A rental car full of sweaty Irishmen with small thighs and MacBooks

Apology to the girl on School Street yesterday, I didn’t mean to stare.  But all I could think was, “Wow, you could fit a rotisserie chicken between your thighs.”  What it must be like to not hear a whooshing sound when you walk due to skin-rubbage.

On NPR this AM – “Never in the history of the world has anyone ever washed a rental car.  People only care about what they own.”  I like that quote.

It defeats the purpose of the action when you first mop up the puddle of sweat and then use the same towel to “wipe down” the stairclimber.

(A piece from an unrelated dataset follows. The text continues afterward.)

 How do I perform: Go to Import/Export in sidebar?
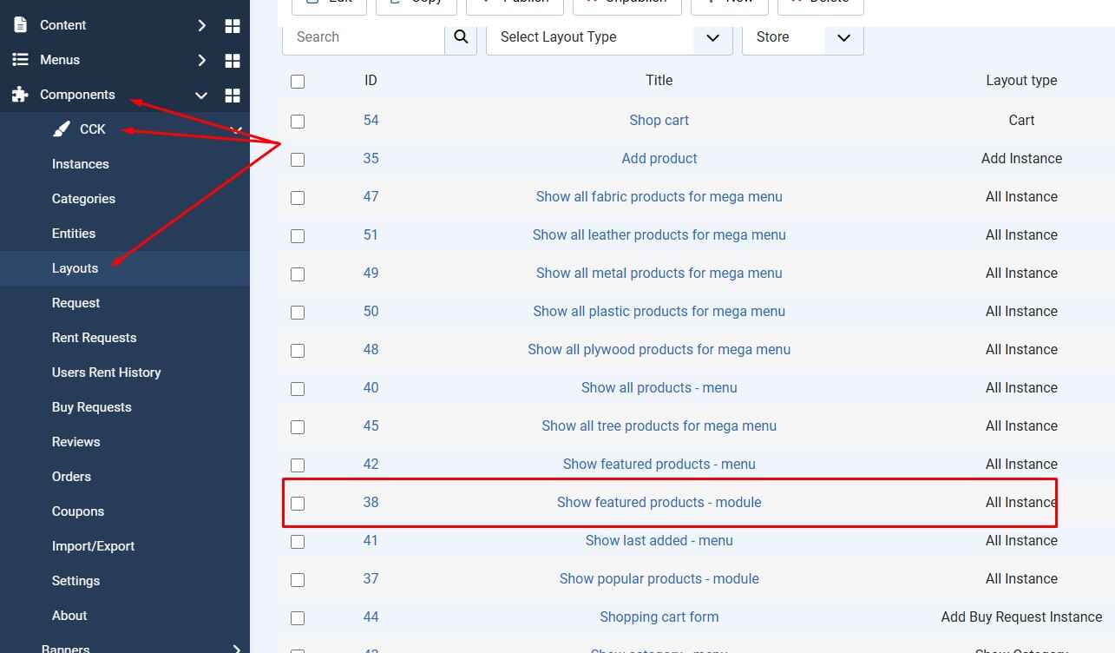point(93,546)
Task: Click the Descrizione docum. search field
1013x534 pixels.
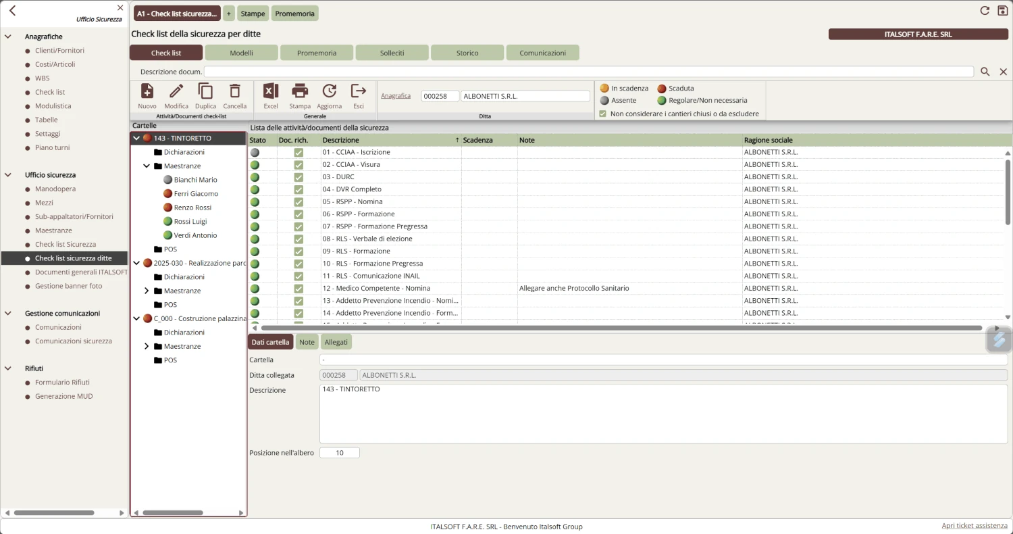Action: [x=588, y=72]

A guy asked me to watch his baby [MacBook] at a coffeehouse while he went to the rest room.  Airport security warnings pinged around in my head, and “Oh god, I hope there’s not a bomb in it” was my immediate reaction.  I miss the days when I’d just look up and smile, feeling good that I had the look of someone trustworthy and enough muscle to fend off any would-be baby-stealers.

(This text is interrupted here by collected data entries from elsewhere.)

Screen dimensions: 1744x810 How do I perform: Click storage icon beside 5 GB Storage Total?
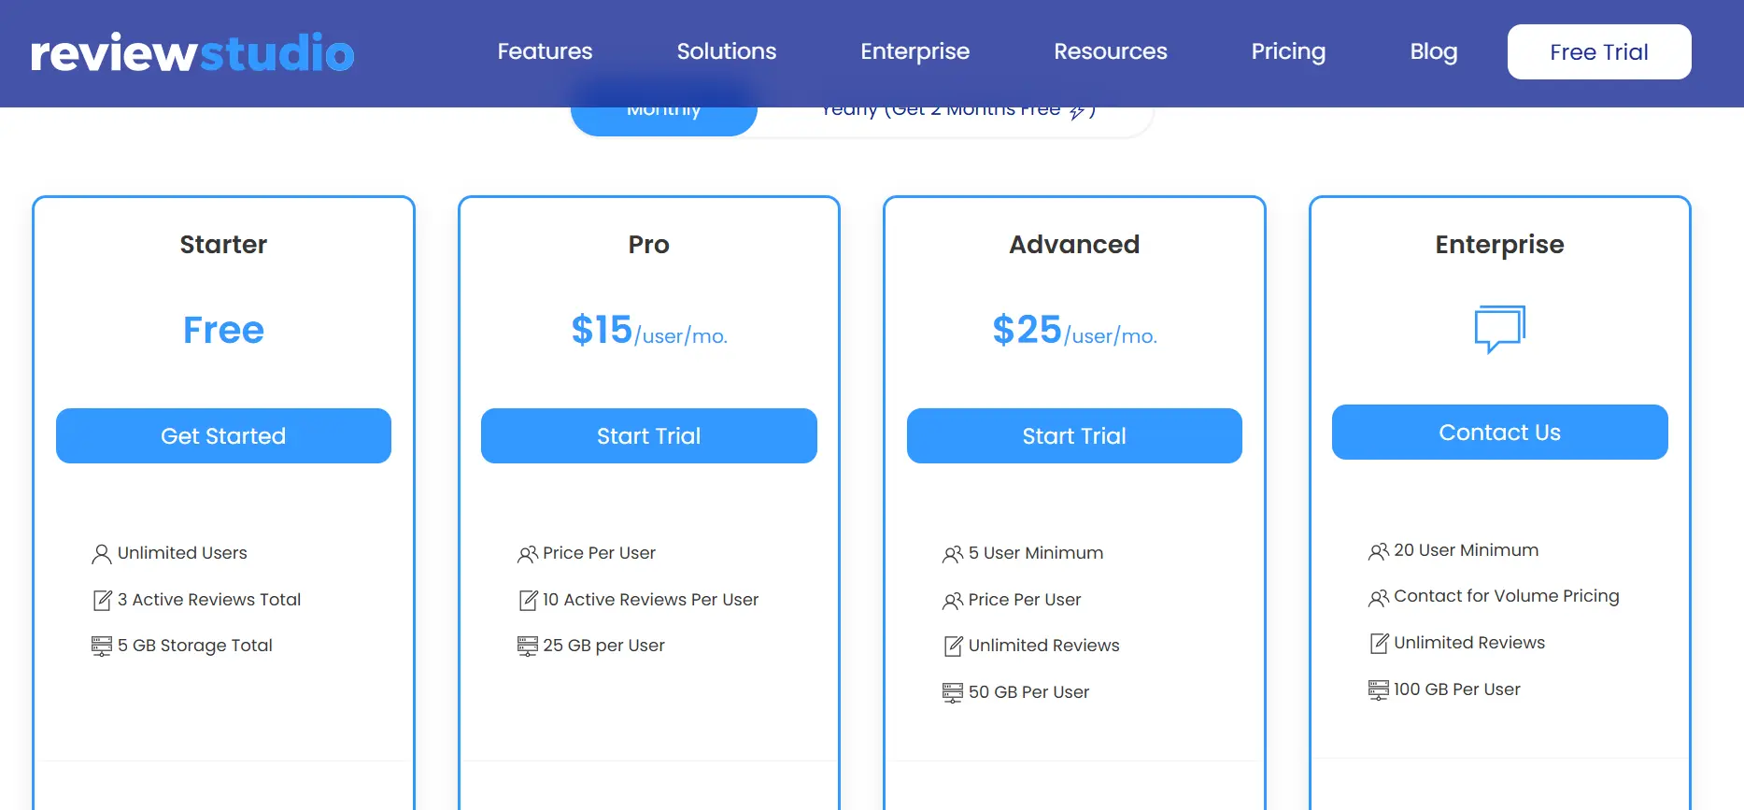(101, 646)
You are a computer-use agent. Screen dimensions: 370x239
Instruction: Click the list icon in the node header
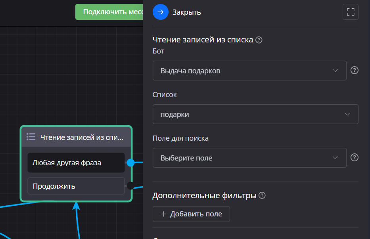tap(31, 137)
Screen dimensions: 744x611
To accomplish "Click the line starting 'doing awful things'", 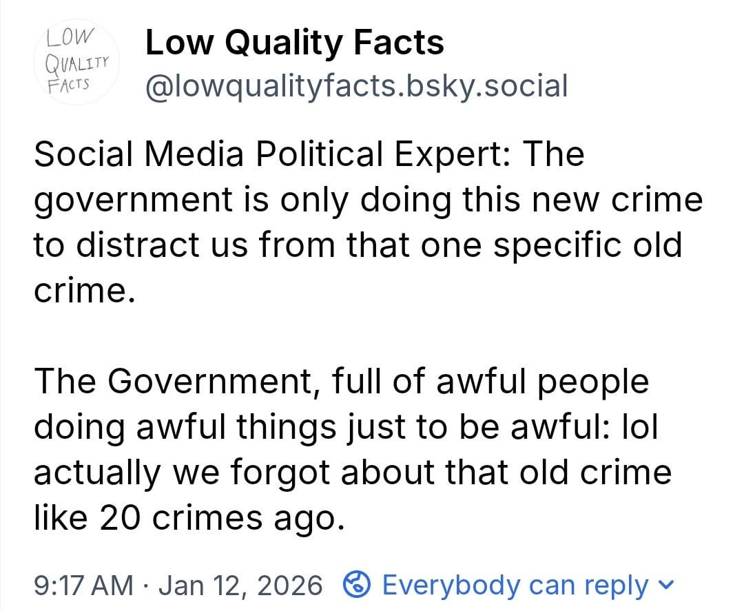I will point(345,427).
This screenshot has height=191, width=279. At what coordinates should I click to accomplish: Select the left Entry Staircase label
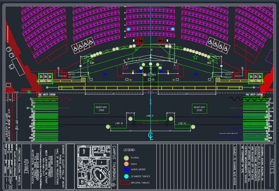(74, 76)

I’ve had deck-building Irishmen working outside my bedroom for the past week.  Much like I think pretty girls can and do use their looks to advance in the world, so it goes with British-accented men.  They could pop their head in my window and ask to use my toothbrush to spread their tar and I’d say yes.  Irish-brogue.  Mmmmmmmmmm.

I’m really happy.  I usually gripe and judge here.  So just wanted to write that.